══ SOURCE RECORDS ══

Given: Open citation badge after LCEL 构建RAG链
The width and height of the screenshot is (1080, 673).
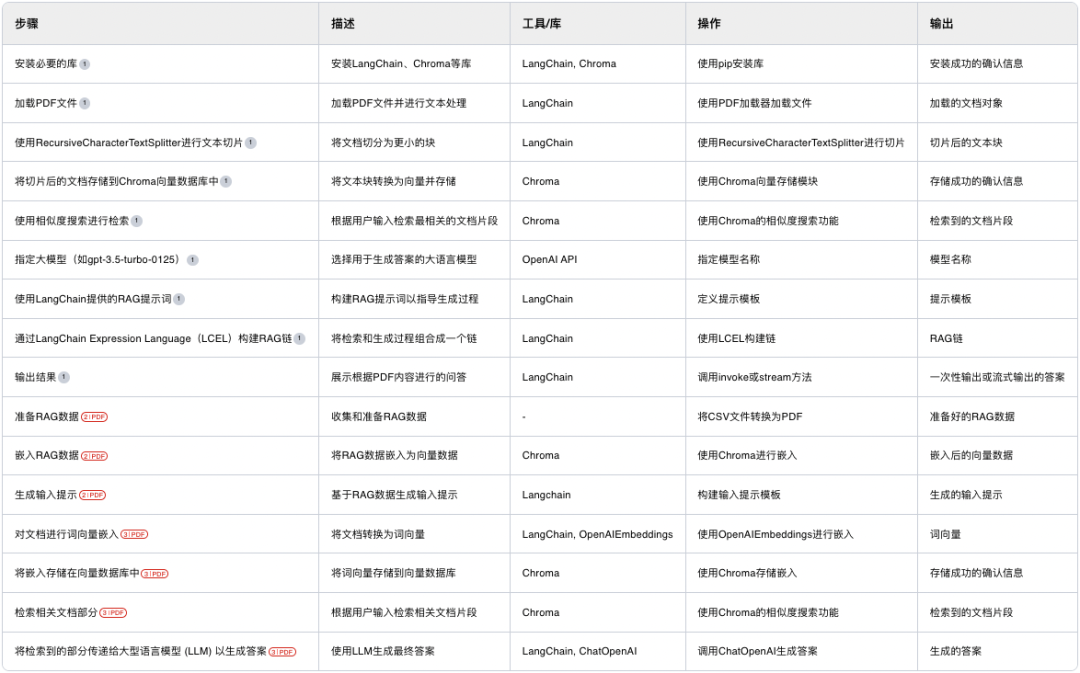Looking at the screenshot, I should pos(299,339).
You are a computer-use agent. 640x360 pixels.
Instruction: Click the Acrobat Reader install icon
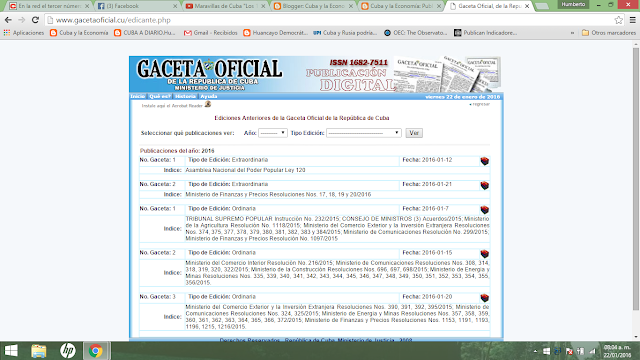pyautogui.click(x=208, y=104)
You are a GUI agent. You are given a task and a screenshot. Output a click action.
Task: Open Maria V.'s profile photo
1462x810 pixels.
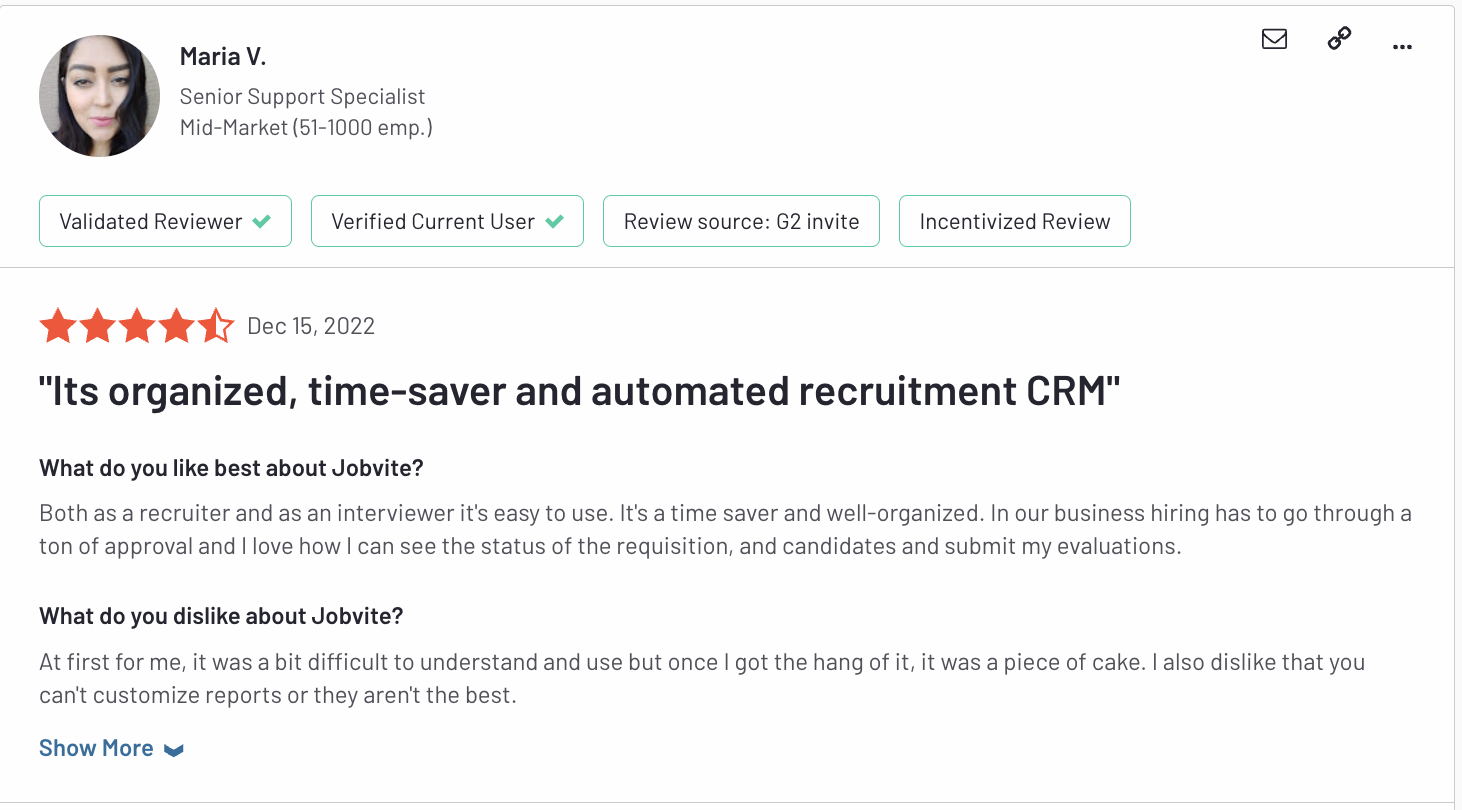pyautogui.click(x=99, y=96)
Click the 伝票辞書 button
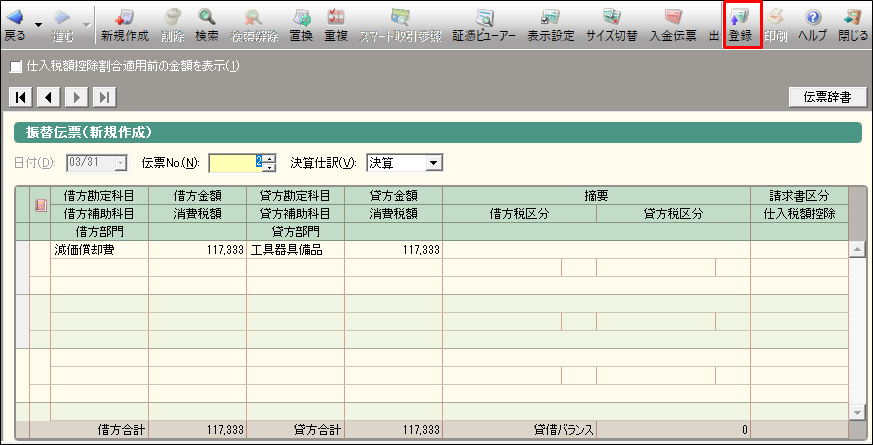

═══

_WORK TASK:_
Repeat each entry exactly as it appears; skip any picture.

_ANSWER SECTION:_
Given: Open citation badge after LCEL 构建RAG链
The width and height of the screenshot is (1080, 673).
Looking at the screenshot, I should pos(299,339).
You are a computer-use agent. 640x360 pixels.
Instruction: Click the Acrobat Reader install icon
pyautogui.click(x=208, y=104)
You are a GUI agent. You are given a task and a screenshot. Output a click action.
Task: Open Maria V.'s profile photo
1462x810 pixels.
pyautogui.click(x=99, y=96)
Click the 伝票辞書 button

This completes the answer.